*What you are asked to do*
Drop the pictures and restate the rest of the listing word for word.

*Records for the exercise*
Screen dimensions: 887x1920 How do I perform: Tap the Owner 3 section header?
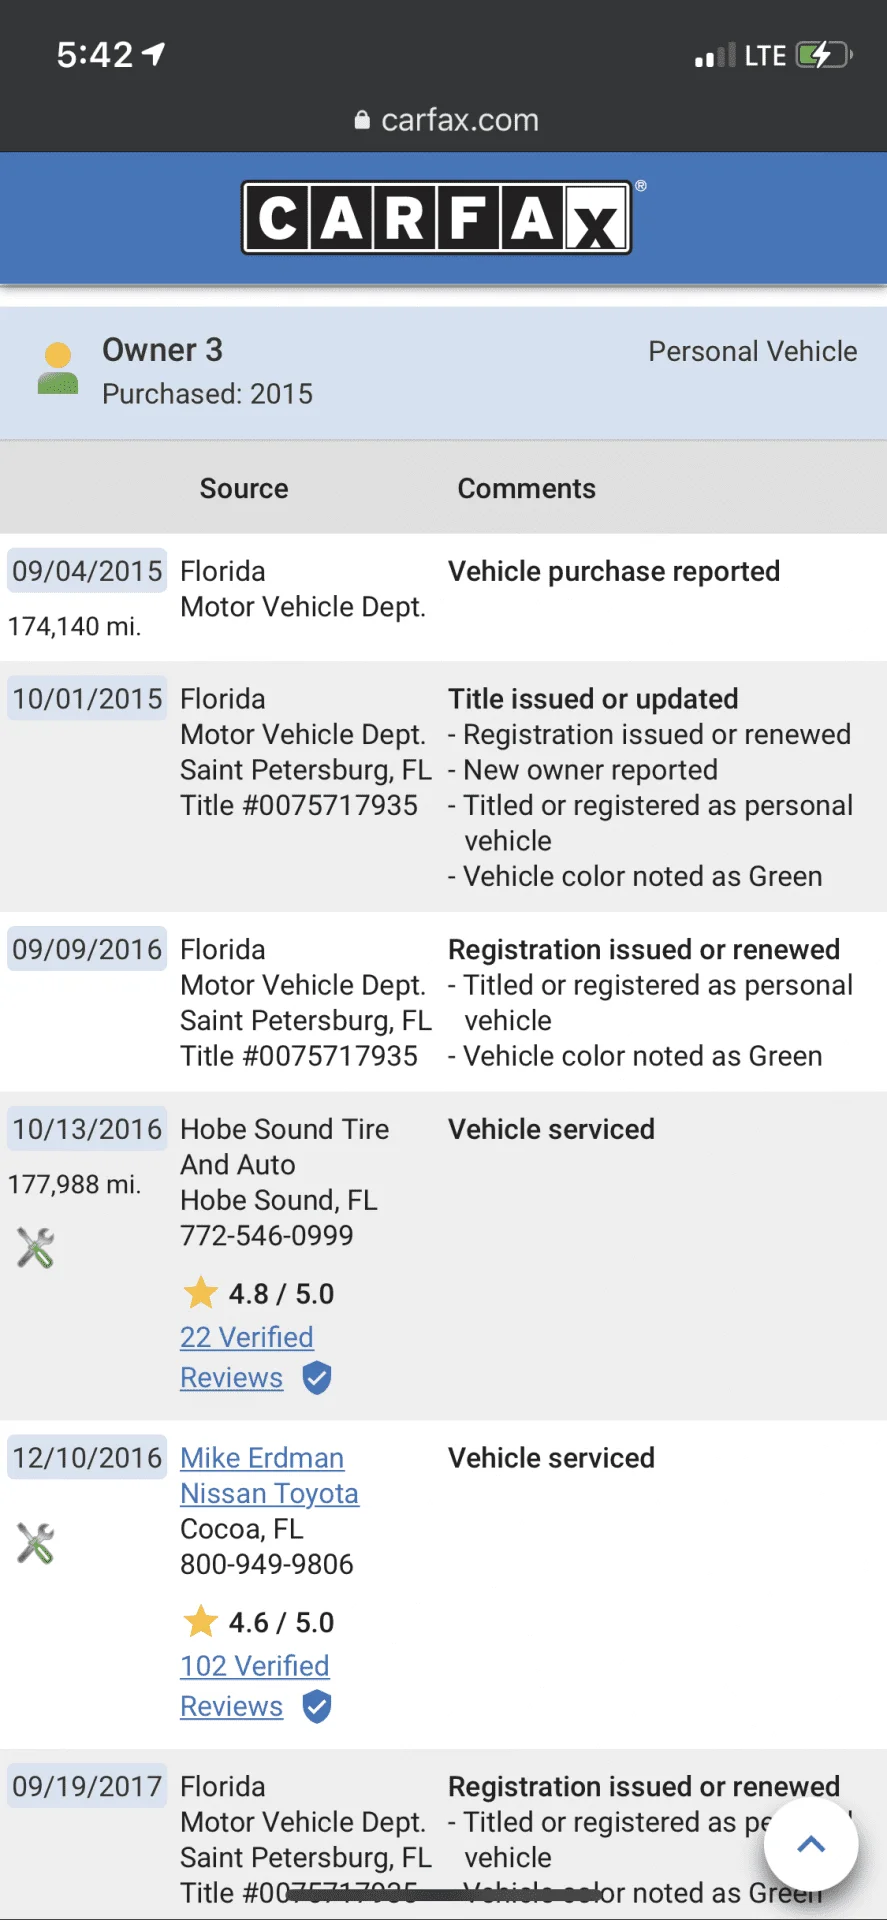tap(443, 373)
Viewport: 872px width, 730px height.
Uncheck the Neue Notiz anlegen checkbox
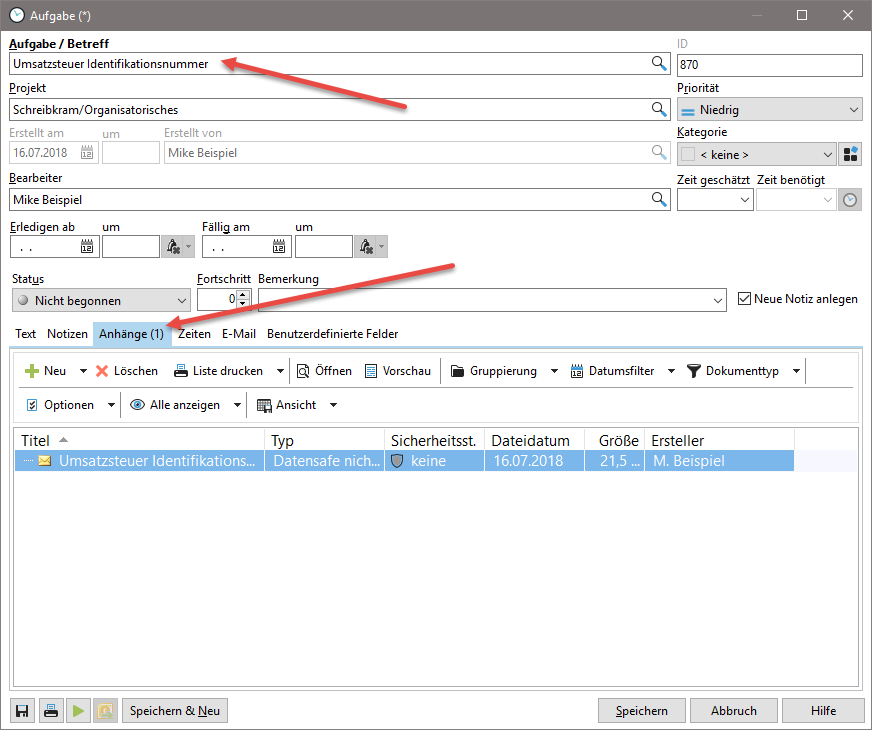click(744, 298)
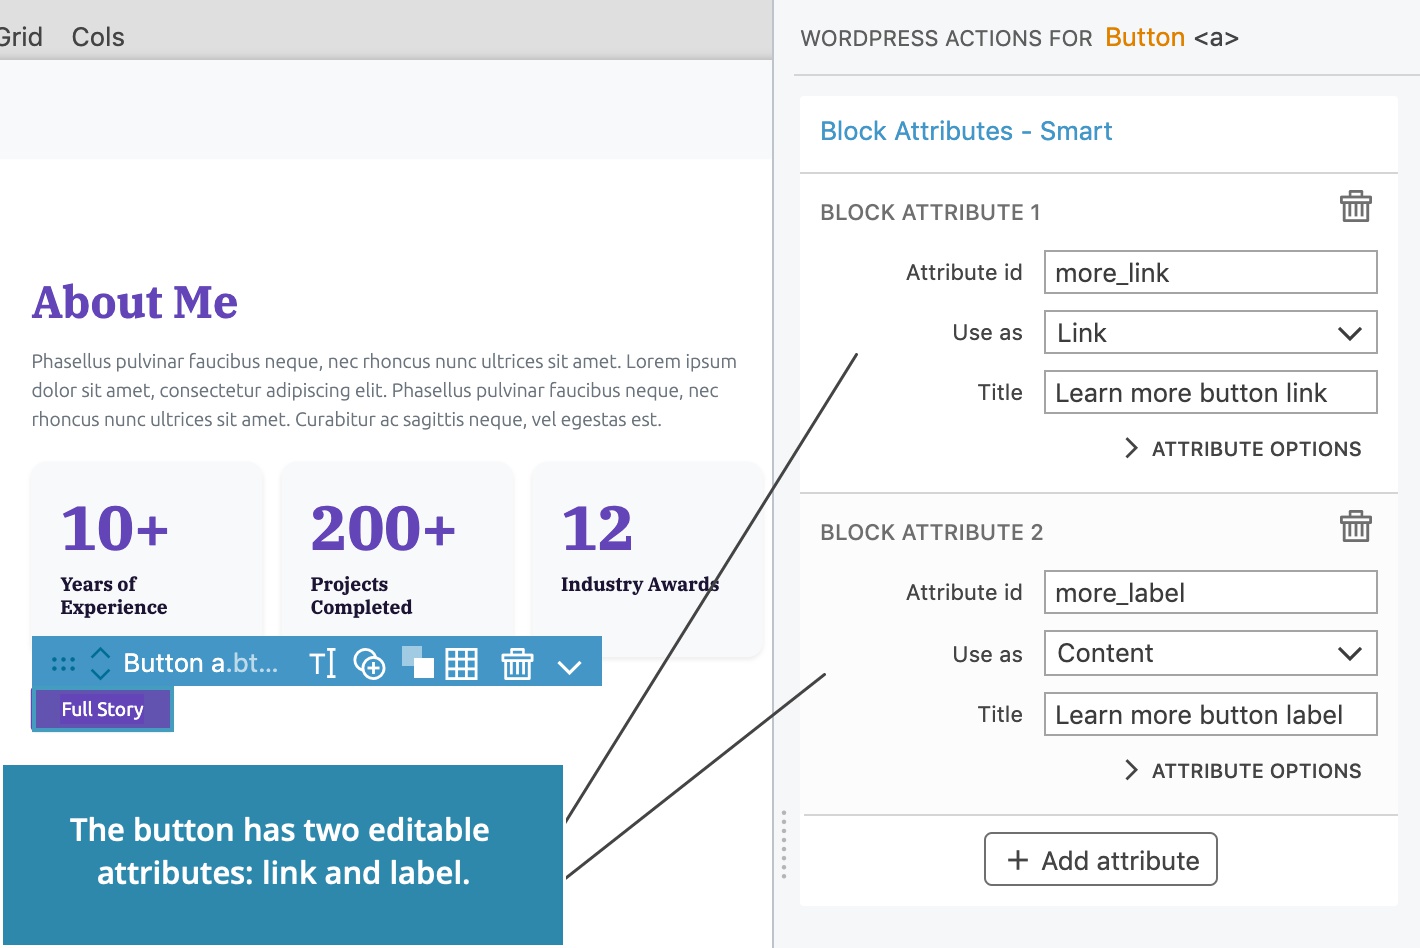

*Solution for this exercise*
Screen dimensions: 887x1920 How do I perform: Tap the Owner 3 section header?
tap(443, 373)
Viewport: 872px width, 730px height.
Uncheck the Neue Notiz anlegen checkbox
click(744, 298)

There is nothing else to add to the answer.